Health Care, Delivered

Kathryn Satterfield

When he was a teenager, Stan Brock left his home in Britain for the Amazon rain forest. For 15 years, he lived with the Wapishana Indians in the jungles of Guyana, in South America, while working on a cattle ranch. Brock emerged from the experience with a clear idea of how to help others. It came to him while riding a horse the Wapishana called Devil. The horse charged into a corral and tumbled onto Brock, injuring him. "The nearest doctor was 28 days away, on foot," Brock told TFK. "That's when I got the idea to bring doctors closer to people who need them."

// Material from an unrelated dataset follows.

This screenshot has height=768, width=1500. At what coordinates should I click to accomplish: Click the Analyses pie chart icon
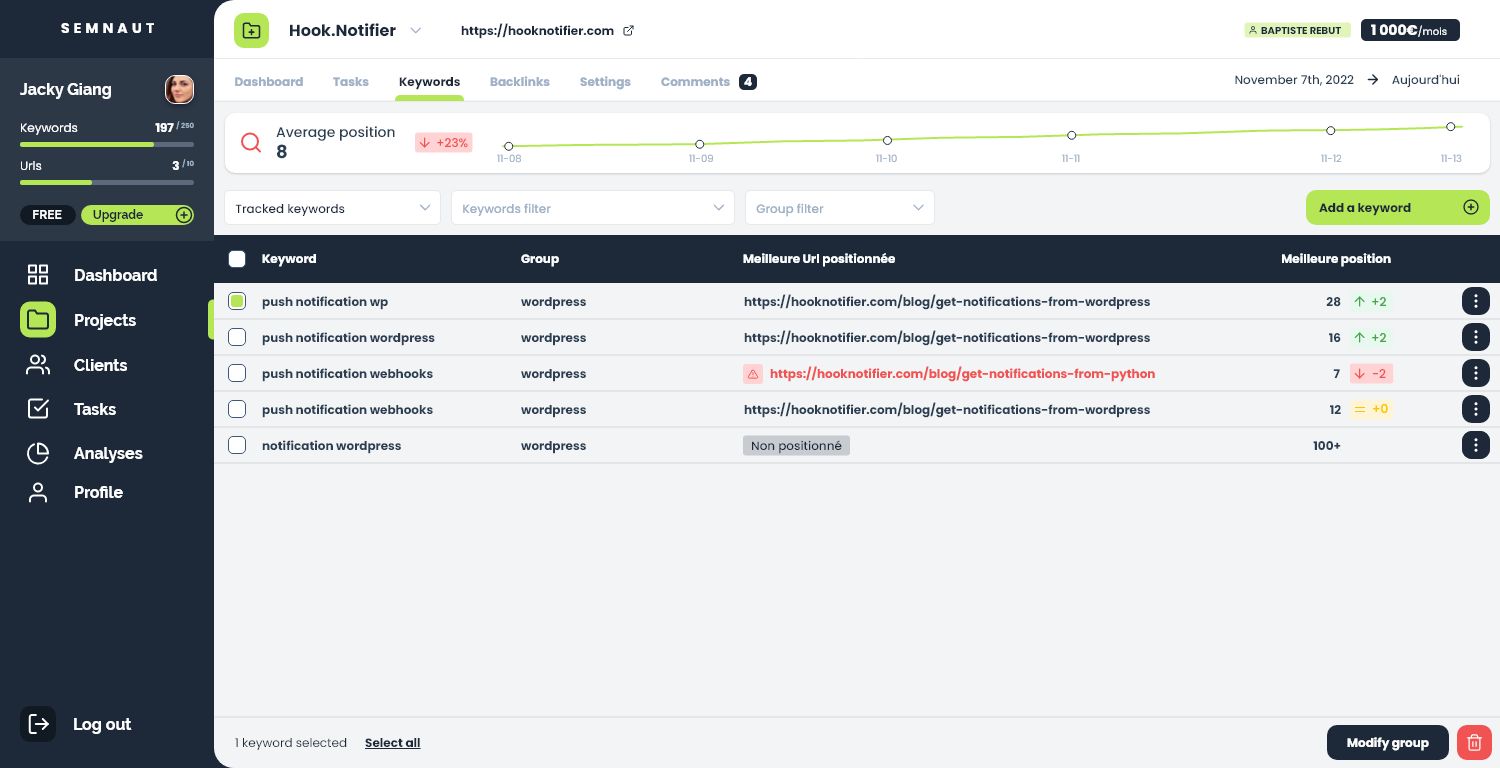pos(38,453)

Brock became a bush pilot, providing free air-ambulance service out of the Amazon jungle. He also went on to costar in a TV series, Wild Kingdom, that took American viewers to exotic locations.

In 1985, Brock founded Remote Area Medical (RAM), a nonprofit group based in Tennessee that delivers doctors and medicine to areas where people don't have access to health care. RAM has sent medical teams to India, Tanzania, Haiti and the U.S. About 47 million Americans don't have health insurance.

A Helping Hand Across America

RAM began holding weekend clinics in the U.S. in 1992. Volunteer doctors, nurses, dentists and veterinarians travel from around the country to provide free medical care. Some of the equipment and medicine are donated. Makeshift exam rooms are set up on fairgrounds, in schools wherever there is space. A year after Hurricane Katrina, RAM held a clinic at the New Orleans Zoo, in Louisiana. "Giraffes were looking over the fence at the dentists," Brock says. "Ophthalmologists were working by the alligator swamp."

RAM operates on a shoestring. Brock takes no salary. He says that donations keep things running.

In 1997, RAM treated 17,000 Americans. Many drive hundreds of miles and arrive at clinics hours early. Even then, some may not get a checkup. There are simply not enough doctors. For all the people Brock has helped, he is haunted by the ones whom he has had to turn away. He would like to get more support from businesses. He also wants the government to pass laws that would make it easier for doctors to practice outside their home states. Brock's dream: "To get millions of people treated, instead of tens of thousands."